The Deccan Education Society is an organisation that runs 43 education establishments including schools, colleges and universities in Maharashtra, India. Its main branch is situated in Pune.

== History ==
In 1880 Vishnushastri Chiplunkar, Lokmanya Bal Gangadhar Tilak and Gopal Ganesh Agarkar established the New English School, one of the first native-run schools offering Western education in Pune. In 1884 they created the Deccan Education Society with Hon. Justice Mahadev Govind Ranade, Gopal Ganesh Agarkar, Mahadev Ballal Namjoshi, V. S. Apte, V. B. Kelkar, M. S. Gole and N. K. Dharap.The Maharaja of Kolhapur, Chhatrapati Shahu served as the president of the society from 1885 till his death in 1922.

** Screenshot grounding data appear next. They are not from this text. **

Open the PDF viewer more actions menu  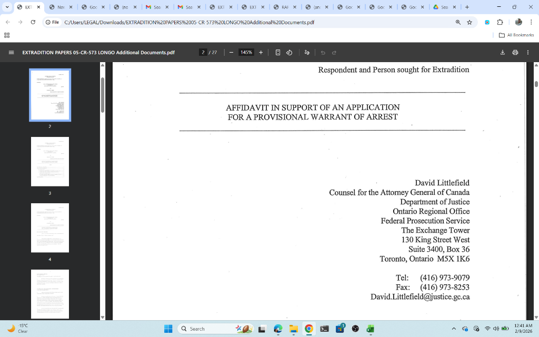point(528,53)
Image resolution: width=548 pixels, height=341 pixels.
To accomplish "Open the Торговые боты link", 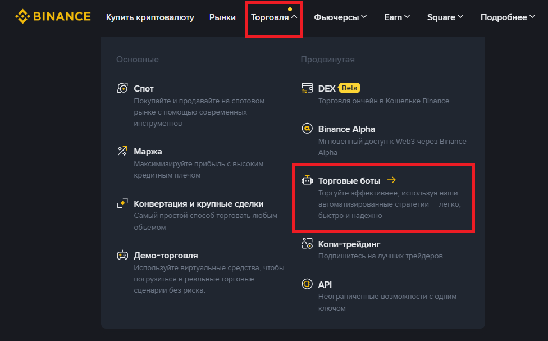I will pyautogui.click(x=349, y=180).
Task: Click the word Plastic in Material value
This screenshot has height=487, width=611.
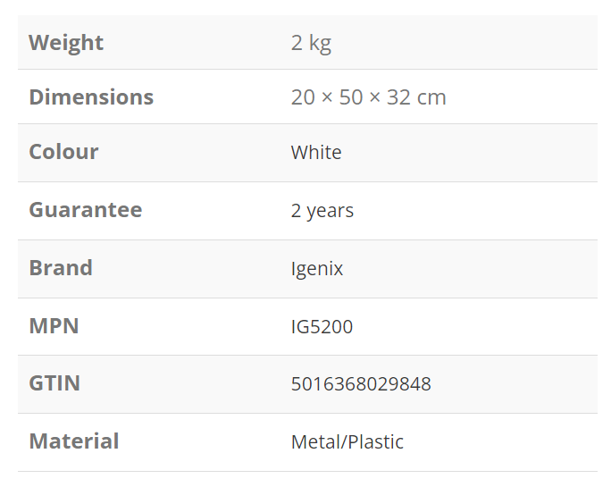Action: tap(373, 442)
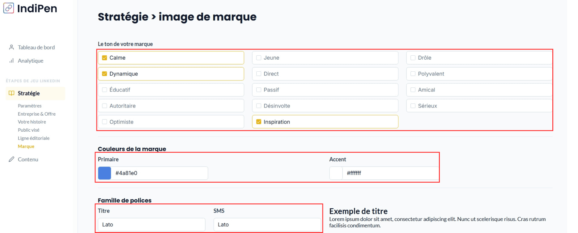Click the primary hex code field

point(159,173)
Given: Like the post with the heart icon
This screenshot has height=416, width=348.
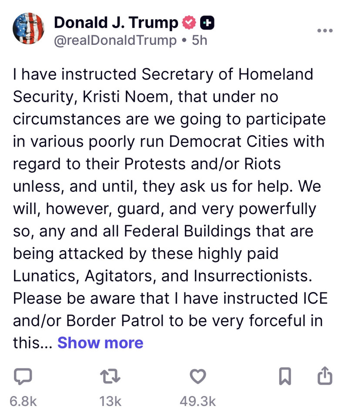Looking at the screenshot, I should [x=198, y=377].
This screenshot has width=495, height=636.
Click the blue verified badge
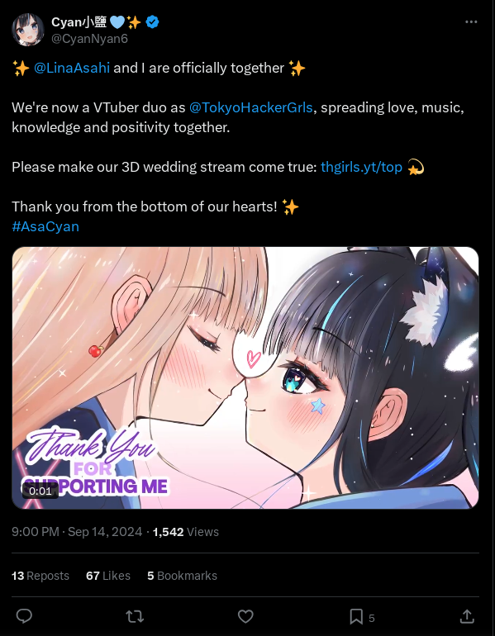point(153,22)
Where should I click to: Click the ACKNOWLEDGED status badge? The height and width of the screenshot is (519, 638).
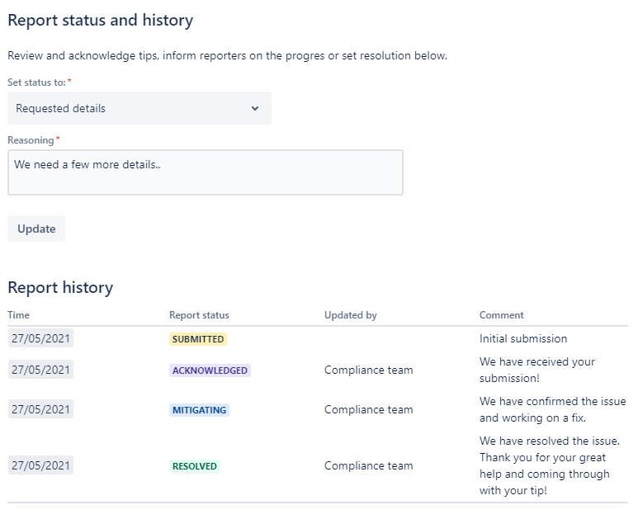(x=210, y=370)
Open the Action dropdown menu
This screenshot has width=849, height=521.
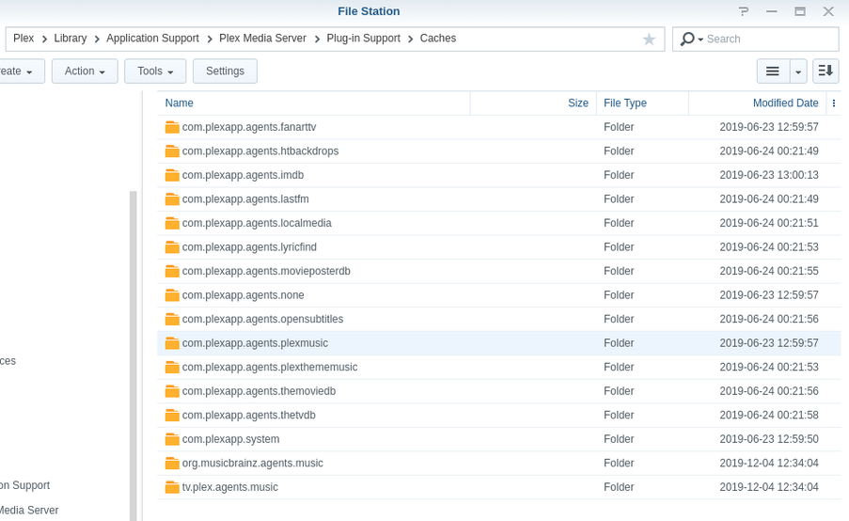point(85,71)
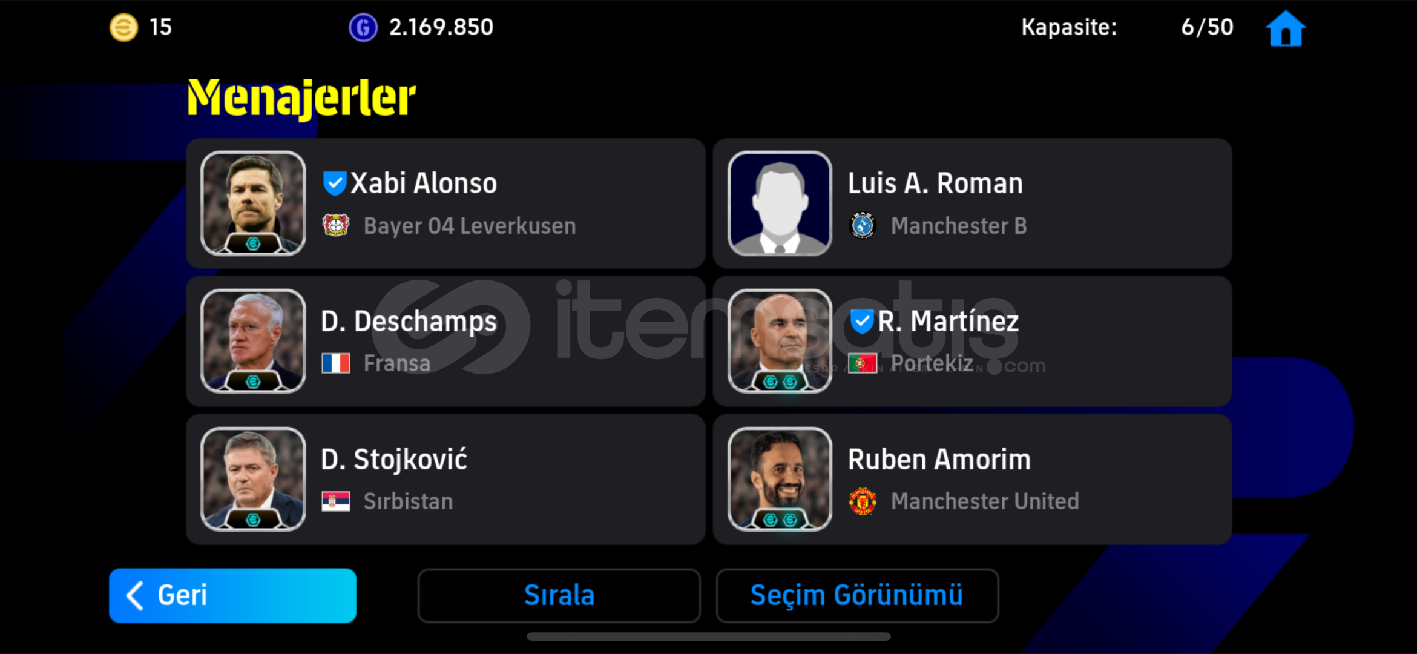Tap the Serbia flag beside Sırbistan
This screenshot has width=1417, height=654.
tap(336, 501)
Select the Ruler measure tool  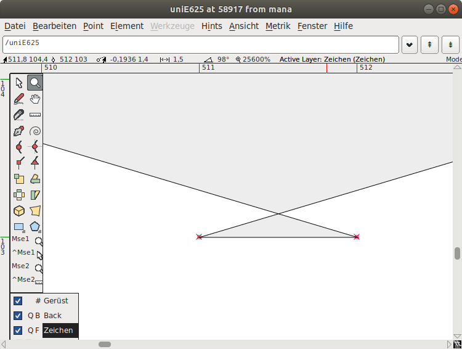(35, 115)
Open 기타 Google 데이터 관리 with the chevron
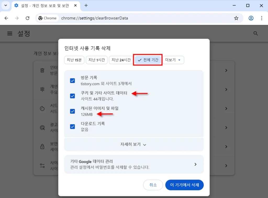Screen dimensions: 268x198 pyautogui.click(x=195, y=164)
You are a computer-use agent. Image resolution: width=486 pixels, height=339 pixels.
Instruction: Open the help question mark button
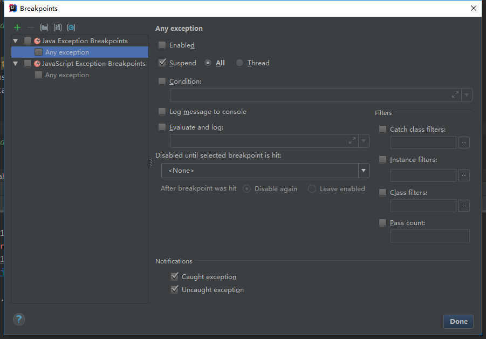(19, 319)
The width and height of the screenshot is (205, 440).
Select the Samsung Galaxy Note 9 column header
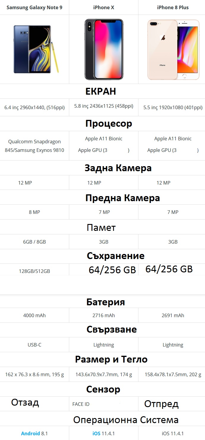34,7
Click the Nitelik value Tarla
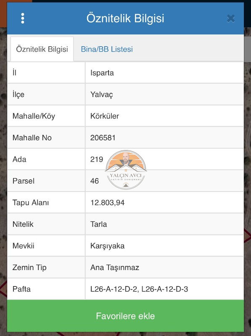 pyautogui.click(x=98, y=224)
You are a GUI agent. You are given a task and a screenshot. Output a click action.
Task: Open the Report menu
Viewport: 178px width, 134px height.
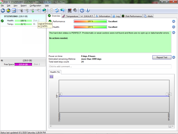(24, 6)
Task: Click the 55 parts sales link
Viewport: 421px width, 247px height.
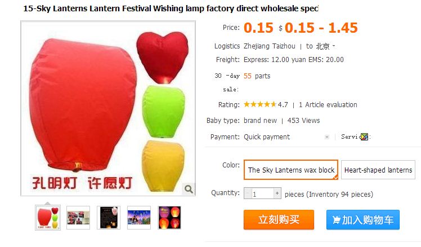Action: [x=257, y=76]
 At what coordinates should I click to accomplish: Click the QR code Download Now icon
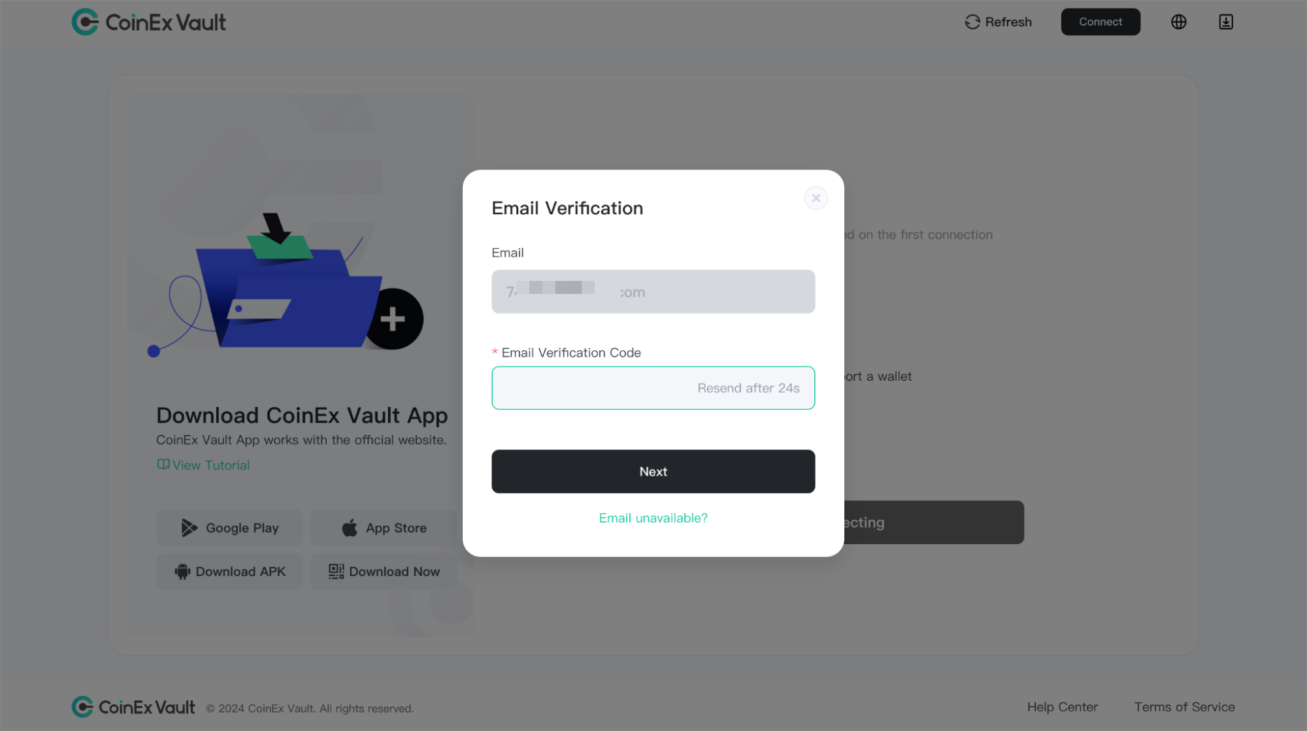click(336, 572)
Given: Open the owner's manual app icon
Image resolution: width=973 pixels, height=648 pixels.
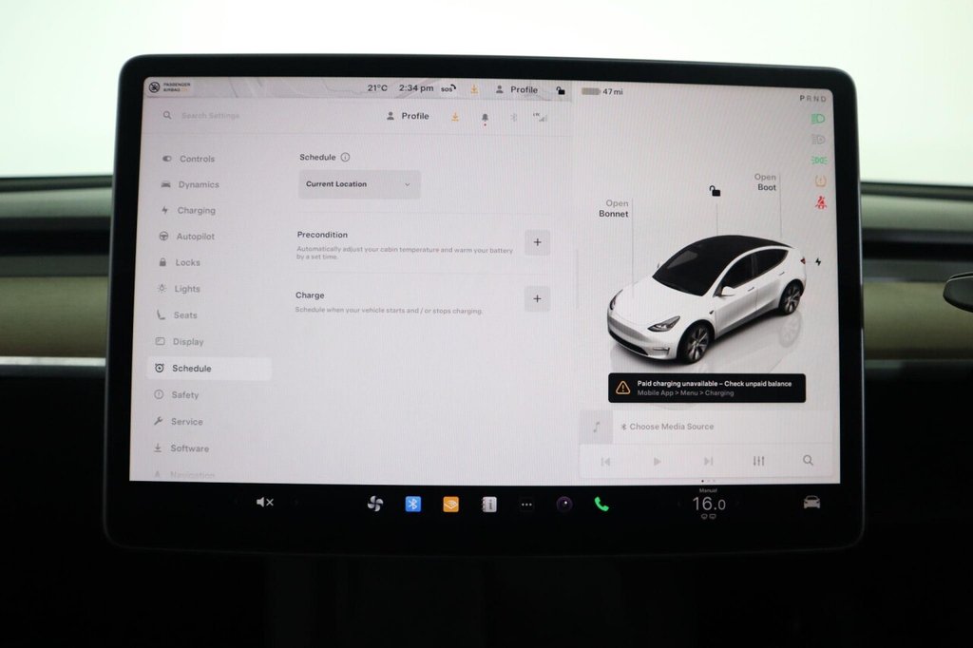Looking at the screenshot, I should click(488, 505).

In 1885, the society established Fergusson College, named after the then Governor of Bombay presidency Sir James Fergusson. The college was initially operated out of Gadre Wada in Shaniwar peth area of Pune. At its inception, the college was the first indigenously run higher-education institution in Pune. The college moved to its present site in 1891 in the Deccan Gymkhana area on a 37 acres of land leased for 99 years from Rajaram Naroji Patil Shirole, the patil of Bhamburda village. In its early years Tilak and Agharkar served as academic staff. Congress party leader, Gopal Krishna Gokhale and social reformer, Dhondo Keshav Karve were also life members of the society and taught at the college in the 1890s.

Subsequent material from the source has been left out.